| Material to process |
=-=-=

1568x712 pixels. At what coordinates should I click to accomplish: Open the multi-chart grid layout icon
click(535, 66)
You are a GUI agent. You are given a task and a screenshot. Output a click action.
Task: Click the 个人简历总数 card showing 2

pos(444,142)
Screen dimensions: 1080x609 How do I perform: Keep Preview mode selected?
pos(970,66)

=-=-=

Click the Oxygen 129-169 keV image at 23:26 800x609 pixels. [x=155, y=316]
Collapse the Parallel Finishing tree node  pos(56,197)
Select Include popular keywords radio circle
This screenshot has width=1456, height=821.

=-=-=

| Short task |
Copy out each line of the data above that contains the word "screenshot". Letter case matters.

| Task solution |
You are a GUI agent. You are given a task and a screenshot. Output a click action.
This screenshot has width=1456, height=821.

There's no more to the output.